= Task statement =
Reproduce the data exactly; no word may be added or dropped.

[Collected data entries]
═══

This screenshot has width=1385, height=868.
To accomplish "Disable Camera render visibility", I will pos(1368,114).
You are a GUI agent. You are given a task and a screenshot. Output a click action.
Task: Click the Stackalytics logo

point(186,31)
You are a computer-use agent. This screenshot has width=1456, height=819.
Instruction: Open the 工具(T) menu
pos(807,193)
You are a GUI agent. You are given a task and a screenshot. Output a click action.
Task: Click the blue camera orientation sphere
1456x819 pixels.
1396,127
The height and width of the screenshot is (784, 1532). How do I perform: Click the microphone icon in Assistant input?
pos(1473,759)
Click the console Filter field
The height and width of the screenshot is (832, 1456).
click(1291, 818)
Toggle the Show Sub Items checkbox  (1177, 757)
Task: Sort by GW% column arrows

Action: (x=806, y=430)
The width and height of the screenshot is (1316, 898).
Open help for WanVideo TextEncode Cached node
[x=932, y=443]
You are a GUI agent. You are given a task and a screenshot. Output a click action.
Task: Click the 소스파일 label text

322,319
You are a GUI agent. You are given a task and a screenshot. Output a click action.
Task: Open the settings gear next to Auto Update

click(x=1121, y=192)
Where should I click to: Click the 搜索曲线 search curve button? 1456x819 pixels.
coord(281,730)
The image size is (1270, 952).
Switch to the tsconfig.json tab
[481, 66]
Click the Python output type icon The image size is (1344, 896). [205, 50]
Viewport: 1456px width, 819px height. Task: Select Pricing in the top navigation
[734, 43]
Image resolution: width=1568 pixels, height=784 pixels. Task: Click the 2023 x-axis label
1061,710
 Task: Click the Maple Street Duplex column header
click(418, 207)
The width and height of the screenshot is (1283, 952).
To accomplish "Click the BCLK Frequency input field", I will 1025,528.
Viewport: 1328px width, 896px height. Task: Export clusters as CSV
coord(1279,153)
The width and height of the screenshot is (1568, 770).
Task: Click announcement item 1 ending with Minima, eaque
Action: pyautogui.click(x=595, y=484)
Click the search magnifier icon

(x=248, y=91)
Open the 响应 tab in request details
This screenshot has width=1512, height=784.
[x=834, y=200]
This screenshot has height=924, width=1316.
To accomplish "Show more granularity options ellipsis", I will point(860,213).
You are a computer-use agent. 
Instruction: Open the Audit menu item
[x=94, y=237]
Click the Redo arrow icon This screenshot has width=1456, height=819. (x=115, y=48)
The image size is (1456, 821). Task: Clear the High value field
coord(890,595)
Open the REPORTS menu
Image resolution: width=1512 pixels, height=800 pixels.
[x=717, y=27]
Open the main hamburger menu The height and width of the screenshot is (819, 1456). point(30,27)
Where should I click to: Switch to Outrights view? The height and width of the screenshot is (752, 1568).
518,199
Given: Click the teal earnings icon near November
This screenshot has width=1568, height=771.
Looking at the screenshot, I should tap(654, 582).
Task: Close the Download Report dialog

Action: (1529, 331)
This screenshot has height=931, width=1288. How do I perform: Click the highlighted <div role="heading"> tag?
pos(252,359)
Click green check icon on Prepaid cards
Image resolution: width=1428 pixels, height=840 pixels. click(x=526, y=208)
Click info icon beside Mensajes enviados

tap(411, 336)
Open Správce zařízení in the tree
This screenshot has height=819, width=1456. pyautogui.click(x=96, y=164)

═══

= Finished exercise =
This screenshot has width=1385, height=868.
To accomplish "Disable Camera render visibility", I will pos(1368,114).
You are a GUI agent. You are given a task and a screenshot. Output a click action.
Task: Click the Stackalytics logo

point(186,31)
You are a computer-use agent. This screenshot has width=1456, height=819.
Instruction: Open the 工具(T) menu
pos(807,193)
You are a GUI agent. You are given a task and a screenshot. Output a click action.
Task: Click the blue camera orientation sphere
1456x819 pixels.
1396,127
The height and width of the screenshot is (784, 1532). How do I perform: Click the microphone icon in Assistant input?
pos(1473,759)
Click the console Filter field
The height and width of the screenshot is (832, 1456).
click(1291, 818)
Toggle the Show Sub Items checkbox  (1177, 757)
Task: Sort by GW% column arrows

Action: (x=806, y=430)
The width and height of the screenshot is (1316, 898).
Open help for WanVideo TextEncode Cached node
[x=932, y=443]
You are a GUI agent. You are given a task and a screenshot. Output a click action.
Task: Click the 소스파일 label text

322,319
You are a GUI agent. You are given a task and a screenshot. Output a click action.
Task: Open the settings gear next to Auto Update

click(x=1121, y=192)
Where should I click to: Click the 搜索曲线 search curve button? 1456x819 pixels.
coord(281,730)
The image size is (1270, 952).
Switch to the tsconfig.json tab
[481, 66]
Click the Python output type icon The image size is (1344, 896). [205, 50]
Viewport: 1456px width, 819px height. Task: Select Pricing in the top navigation
[734, 43]
Image resolution: width=1568 pixels, height=784 pixels. Task: Click the 2023 x-axis label
1061,710
 Task: Click the Maple Street Duplex column header
click(418, 207)
The width and height of the screenshot is (1283, 952).
To accomplish "Click the BCLK Frequency input field", I will 1025,528.
Viewport: 1328px width, 896px height. Task: Export clusters as CSV
coord(1279,153)
The width and height of the screenshot is (1568, 770).
Task: Click announcement item 1 ending with Minima, eaque
Action: pyautogui.click(x=595, y=484)
Click the search magnifier icon

(x=248, y=91)
Open the 响应 tab in request details
This screenshot has width=1512, height=784.
[x=834, y=200]
This screenshot has height=924, width=1316.
To accomplish "Show more granularity options ellipsis", I will point(860,213).
You are a computer-use agent. 
Instruction: Open the Audit menu item
[x=94, y=237]
Click the Redo arrow icon This screenshot has width=1456, height=819. (x=115, y=48)
The image size is (1456, 821). Task: Clear the High value field
coord(890,595)
Open the REPORTS menu
Image resolution: width=1512 pixels, height=800 pixels.
[x=717, y=27]
Open the main hamburger menu The height and width of the screenshot is (819, 1456). point(30,27)
Where should I click to: Switch to Outrights view? The height and width of the screenshot is (752, 1568).
518,199
Given: Click the teal earnings icon near November
This screenshot has width=1568, height=771.
Looking at the screenshot, I should tap(654, 582).
Task: Close the Download Report dialog

Action: (1529, 331)
This screenshot has height=931, width=1288. How do I perform: Click the highlighted <div role="heading"> tag?
pos(252,359)
Click green check icon on Prepaid cards
Image resolution: width=1428 pixels, height=840 pixels. click(x=526, y=208)
Click info icon beside Mensajes enviados

tap(411, 336)
Open Správce zařízení in the tree
This screenshot has height=819, width=1456. pyautogui.click(x=96, y=164)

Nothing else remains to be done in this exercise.